4.5 Acceleration Methods
Dempster et al. showed that the convergence rate for the EM algorithm is linear, which can be painfully slow for some problems. Therefore, a cottage industry has developed around the notion of speeding up the convergence of the algorithm. Two approaches that we describe here are one proposed by Tom Louis based on the Aitken acceleration technique and the SQUAREM approach of Varadhan and Roland.

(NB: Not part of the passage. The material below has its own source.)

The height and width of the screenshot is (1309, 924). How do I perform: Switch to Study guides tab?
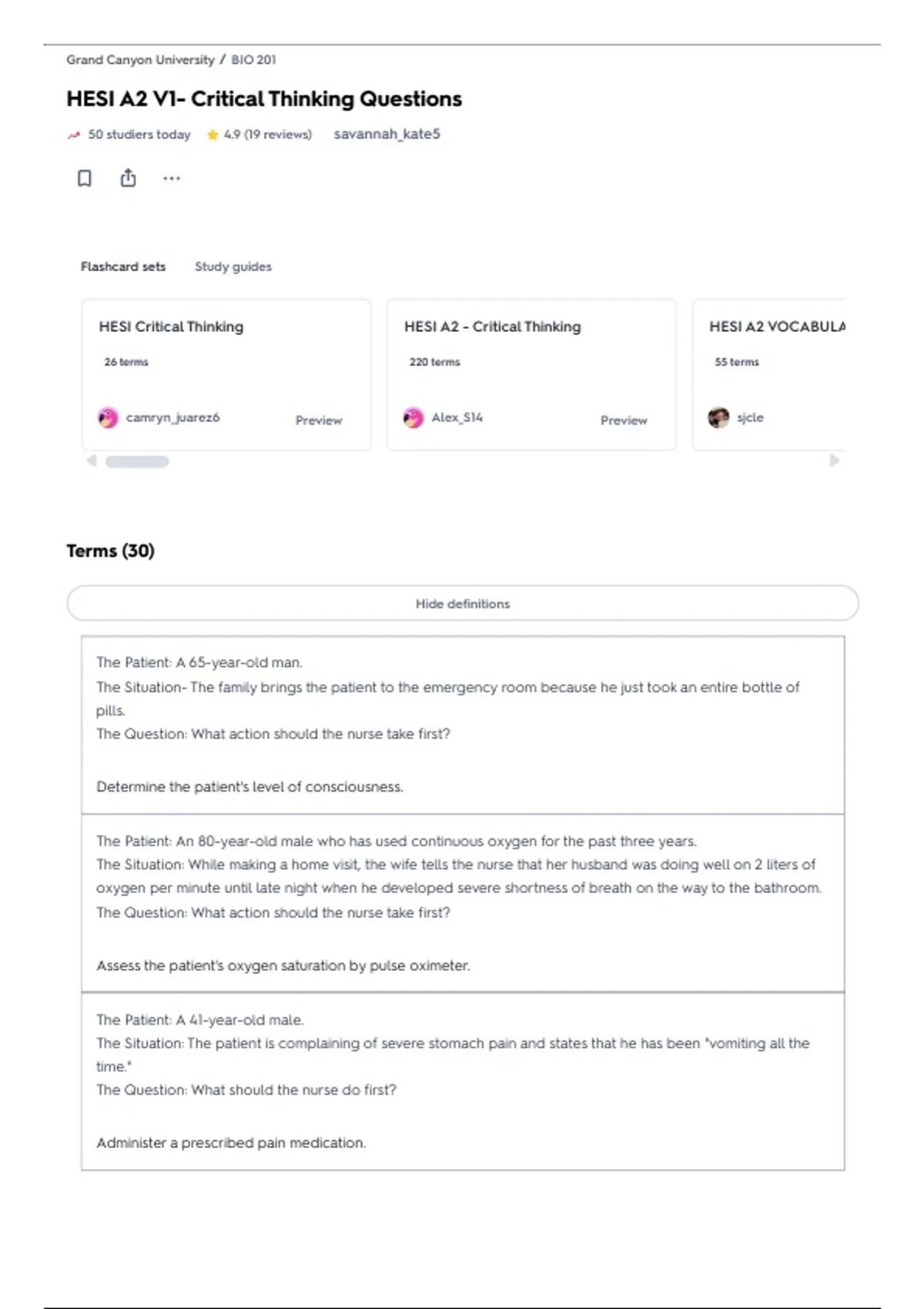point(233,266)
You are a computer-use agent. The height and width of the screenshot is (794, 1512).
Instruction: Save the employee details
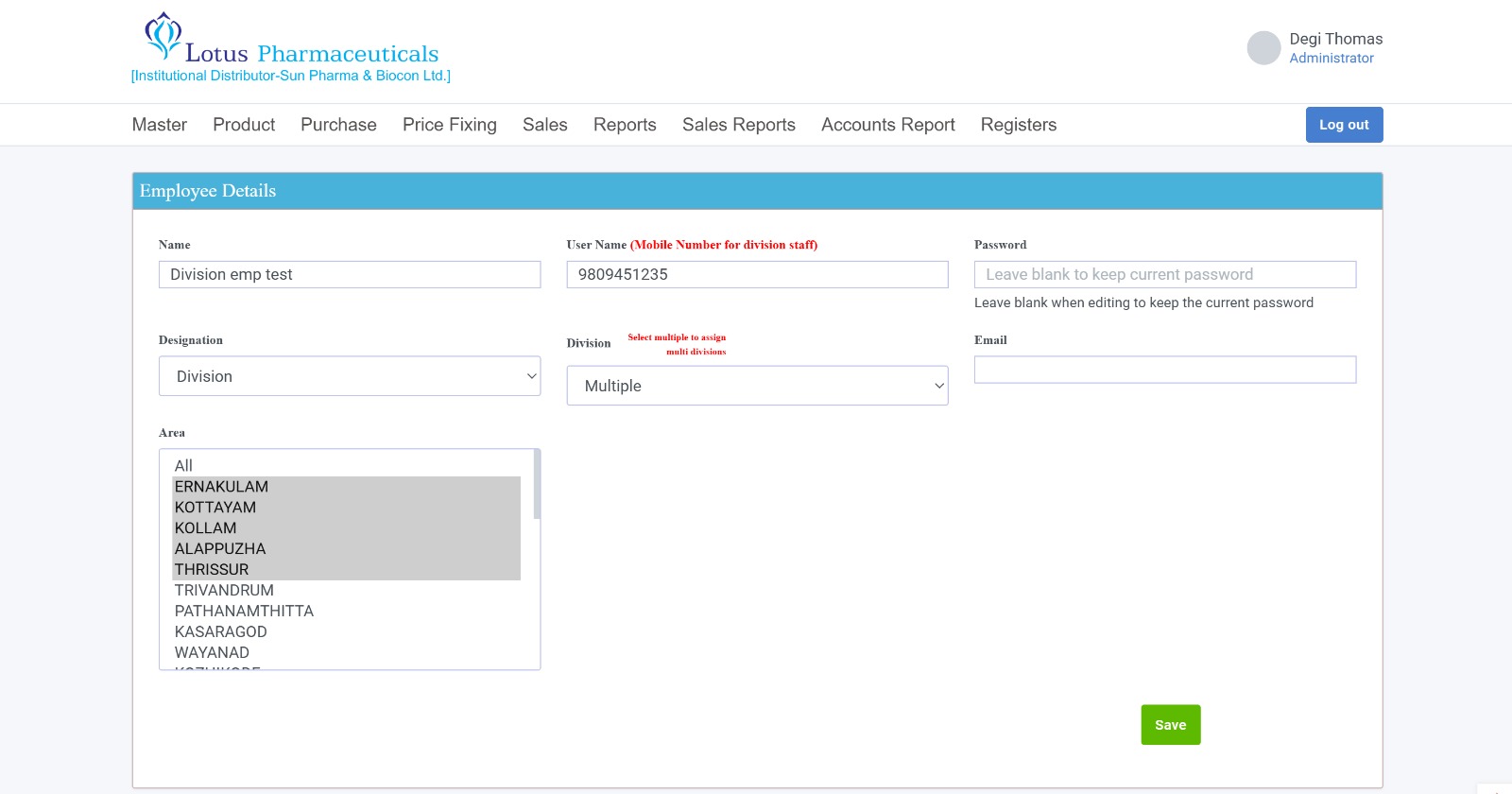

4.5.1 Louis’s Acceleration
If we let \(M(\theta)\) be the map representing a single iteration of the EM algorithm, so that \(\theta_{n+1} = M(\theta_n)\). Then under standard regularity conditions, we can approximate \(M\) near the optimum value \(\theta^\star\) with
\[ \theta_{n+1} = M(\theta_{n}) \approx \theta_n + J(\theta_{n-1})(\theta_n - \theta_{n-1}) \]
where Dempster et al. 1977 showed that \(J\) is
\[ J(\theta) = I_{Z|Y}(\theta)I_{Z,Y}(\theta)^{-1}, \]
which can be interpreted as characterizing the proportion of missing data. (Dempster et al. also showed that the rate of convergence of the EM algorithm is determined by the modulus of the largest eigenvalue of \(J(\theta^\star)\).)
Furthermore, for large \(j\) and \(n\), we have
\[ \theta_{n + j + 1} - \theta_{n+j} \approx J^{(n)}(\theta^\star)(\theta_{j+1}-\theta_{j}) \]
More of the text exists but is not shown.